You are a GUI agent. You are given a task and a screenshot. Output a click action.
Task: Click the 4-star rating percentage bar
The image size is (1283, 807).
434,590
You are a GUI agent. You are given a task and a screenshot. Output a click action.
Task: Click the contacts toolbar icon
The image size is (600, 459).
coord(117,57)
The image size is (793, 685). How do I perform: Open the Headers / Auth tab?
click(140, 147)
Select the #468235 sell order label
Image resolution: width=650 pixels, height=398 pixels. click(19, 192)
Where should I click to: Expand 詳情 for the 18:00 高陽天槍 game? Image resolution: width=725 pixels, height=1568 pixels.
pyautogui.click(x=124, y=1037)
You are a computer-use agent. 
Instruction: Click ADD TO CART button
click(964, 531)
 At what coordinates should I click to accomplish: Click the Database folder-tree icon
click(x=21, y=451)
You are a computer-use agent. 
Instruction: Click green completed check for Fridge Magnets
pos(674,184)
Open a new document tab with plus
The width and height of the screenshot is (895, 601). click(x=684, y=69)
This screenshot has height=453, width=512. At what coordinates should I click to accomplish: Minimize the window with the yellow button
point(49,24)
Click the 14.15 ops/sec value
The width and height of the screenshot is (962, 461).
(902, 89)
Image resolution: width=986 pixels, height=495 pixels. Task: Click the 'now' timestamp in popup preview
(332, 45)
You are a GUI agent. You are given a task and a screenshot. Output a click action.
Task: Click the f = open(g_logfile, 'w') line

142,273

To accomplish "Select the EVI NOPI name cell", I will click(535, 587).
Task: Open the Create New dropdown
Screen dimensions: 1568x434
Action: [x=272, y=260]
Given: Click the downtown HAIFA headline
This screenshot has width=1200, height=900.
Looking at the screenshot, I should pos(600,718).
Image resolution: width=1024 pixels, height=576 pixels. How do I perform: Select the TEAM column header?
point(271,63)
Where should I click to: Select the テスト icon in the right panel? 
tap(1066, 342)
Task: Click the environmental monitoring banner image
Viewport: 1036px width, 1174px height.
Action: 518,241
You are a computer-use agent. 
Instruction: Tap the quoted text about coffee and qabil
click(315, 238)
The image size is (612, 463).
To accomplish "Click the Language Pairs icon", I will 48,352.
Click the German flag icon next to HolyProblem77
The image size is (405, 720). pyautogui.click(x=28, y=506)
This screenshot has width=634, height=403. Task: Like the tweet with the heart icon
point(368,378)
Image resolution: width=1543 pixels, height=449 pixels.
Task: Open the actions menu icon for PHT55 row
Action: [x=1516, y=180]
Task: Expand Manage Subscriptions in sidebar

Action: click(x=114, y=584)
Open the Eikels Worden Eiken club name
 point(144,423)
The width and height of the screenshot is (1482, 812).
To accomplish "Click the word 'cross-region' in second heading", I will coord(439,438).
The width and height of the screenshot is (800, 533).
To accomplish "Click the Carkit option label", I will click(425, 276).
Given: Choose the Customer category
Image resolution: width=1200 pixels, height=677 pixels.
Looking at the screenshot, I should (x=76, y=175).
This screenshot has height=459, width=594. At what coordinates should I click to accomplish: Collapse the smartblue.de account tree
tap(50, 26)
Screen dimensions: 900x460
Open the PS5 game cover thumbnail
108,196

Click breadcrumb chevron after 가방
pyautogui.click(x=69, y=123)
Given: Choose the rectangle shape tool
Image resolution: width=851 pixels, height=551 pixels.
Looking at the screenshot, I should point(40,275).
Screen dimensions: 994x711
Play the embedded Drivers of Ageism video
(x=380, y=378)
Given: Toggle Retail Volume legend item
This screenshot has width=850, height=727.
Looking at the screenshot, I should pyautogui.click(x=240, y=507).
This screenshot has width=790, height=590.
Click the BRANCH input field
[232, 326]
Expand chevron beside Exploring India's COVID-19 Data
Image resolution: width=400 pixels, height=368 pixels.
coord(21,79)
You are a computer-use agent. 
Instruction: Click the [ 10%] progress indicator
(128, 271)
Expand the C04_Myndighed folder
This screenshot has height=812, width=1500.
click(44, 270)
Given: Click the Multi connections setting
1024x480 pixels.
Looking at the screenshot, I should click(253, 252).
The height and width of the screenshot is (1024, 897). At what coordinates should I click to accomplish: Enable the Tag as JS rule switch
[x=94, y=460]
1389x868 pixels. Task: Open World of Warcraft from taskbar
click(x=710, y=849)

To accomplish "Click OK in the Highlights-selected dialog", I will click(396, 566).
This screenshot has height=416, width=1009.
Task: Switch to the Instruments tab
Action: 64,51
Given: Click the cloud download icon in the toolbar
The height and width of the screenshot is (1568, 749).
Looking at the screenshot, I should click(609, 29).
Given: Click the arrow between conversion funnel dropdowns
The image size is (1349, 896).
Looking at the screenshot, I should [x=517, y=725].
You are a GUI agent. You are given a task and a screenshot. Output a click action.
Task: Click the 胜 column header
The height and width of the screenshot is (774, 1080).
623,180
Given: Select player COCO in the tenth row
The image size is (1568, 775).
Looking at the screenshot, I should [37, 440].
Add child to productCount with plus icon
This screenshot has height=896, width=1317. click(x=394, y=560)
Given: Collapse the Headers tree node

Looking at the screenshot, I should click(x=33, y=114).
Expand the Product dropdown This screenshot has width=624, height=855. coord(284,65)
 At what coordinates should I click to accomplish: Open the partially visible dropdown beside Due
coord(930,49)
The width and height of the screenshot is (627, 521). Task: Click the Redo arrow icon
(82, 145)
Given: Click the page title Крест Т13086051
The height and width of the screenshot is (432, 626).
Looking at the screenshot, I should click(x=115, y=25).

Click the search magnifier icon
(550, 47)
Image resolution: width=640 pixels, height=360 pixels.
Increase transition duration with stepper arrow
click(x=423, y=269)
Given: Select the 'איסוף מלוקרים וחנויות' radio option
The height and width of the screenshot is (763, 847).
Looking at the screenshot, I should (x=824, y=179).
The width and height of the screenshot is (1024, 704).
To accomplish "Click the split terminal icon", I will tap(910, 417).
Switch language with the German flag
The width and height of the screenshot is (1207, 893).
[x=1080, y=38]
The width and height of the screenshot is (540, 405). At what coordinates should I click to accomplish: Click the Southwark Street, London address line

------------------------------------

> _WHAT YOU NEED TO DO_
Using the entries above, return each line in which the word "toolbar" occurs.

> _RESPONSE AREA_
Task: Click the contacts toolbar icon
Given: Click the cloud download icon in the toolbar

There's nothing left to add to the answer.